Dataset records:
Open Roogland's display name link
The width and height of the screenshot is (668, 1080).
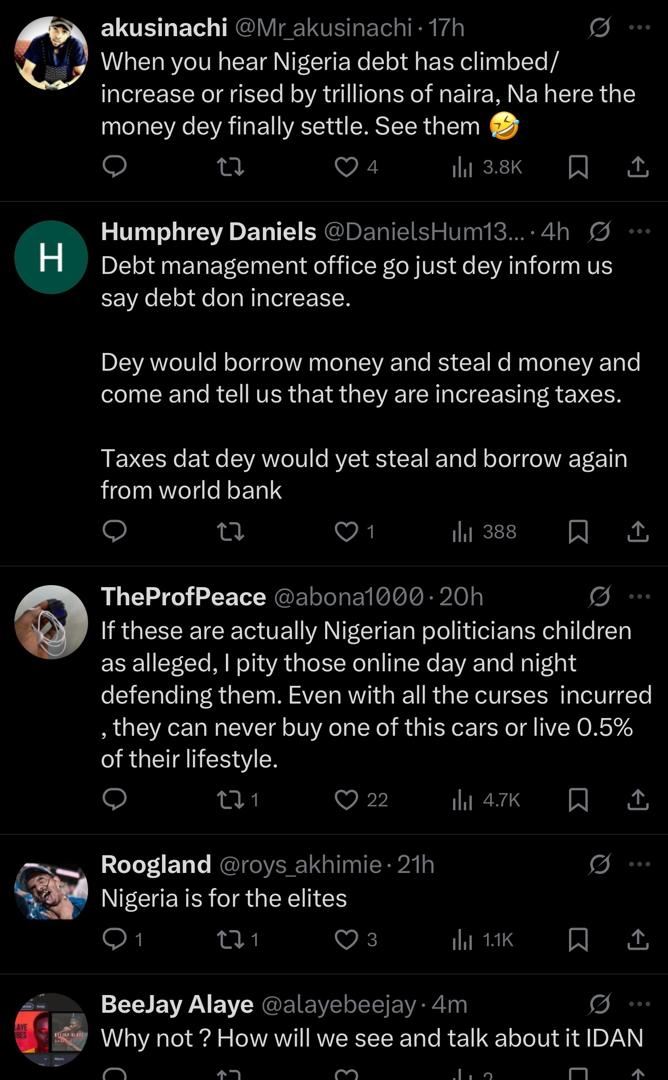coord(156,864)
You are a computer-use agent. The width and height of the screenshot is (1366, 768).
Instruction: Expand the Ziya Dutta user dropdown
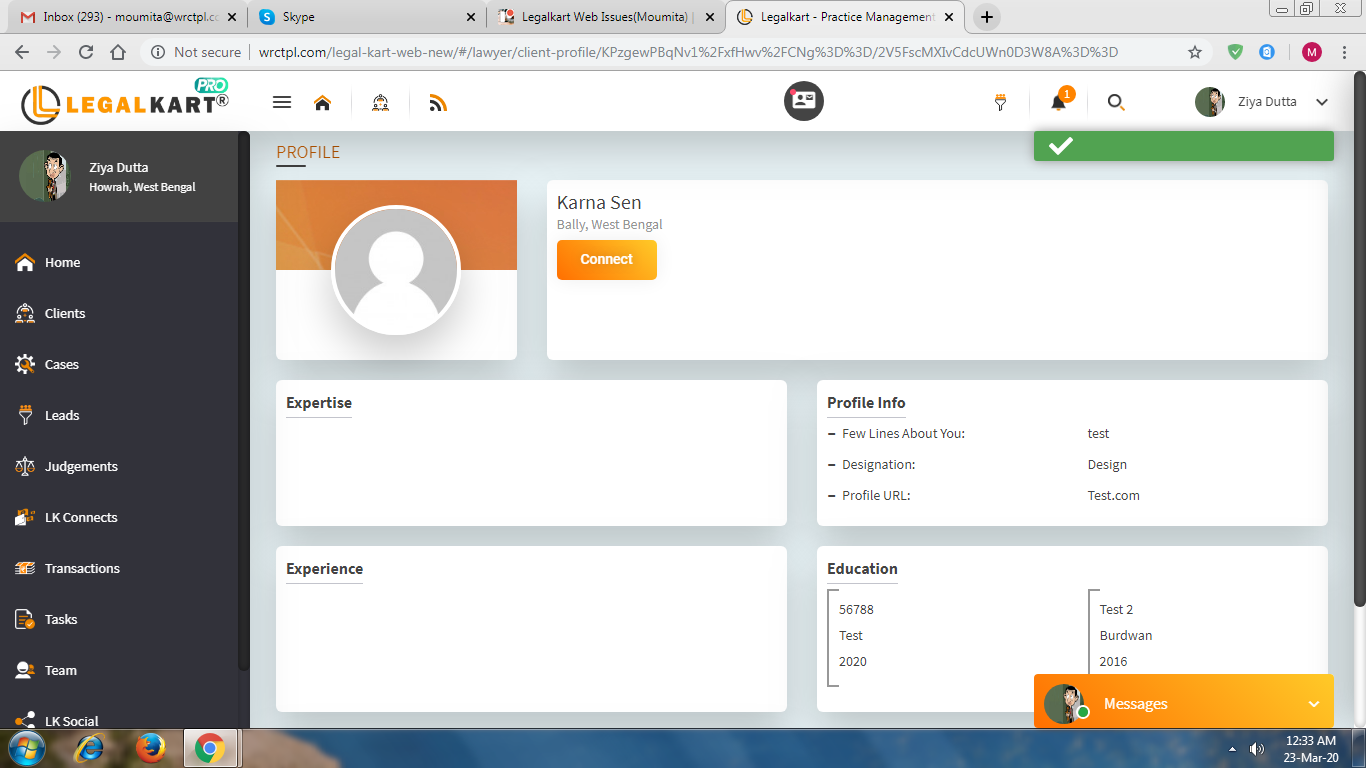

## Prompt
Please format the lines above as a numbered list, skipping any blank lines and leaving out the pictures.

## Written response
1. Open Roogland's display name link
2. The width and height of the screenshot is (668, 1080).
3. coord(156,864)
4. You are a computer-use agent. The width and height of the screenshot is (1366, 768).
5. Instruction: Expand the Ziya Dutta user dropdown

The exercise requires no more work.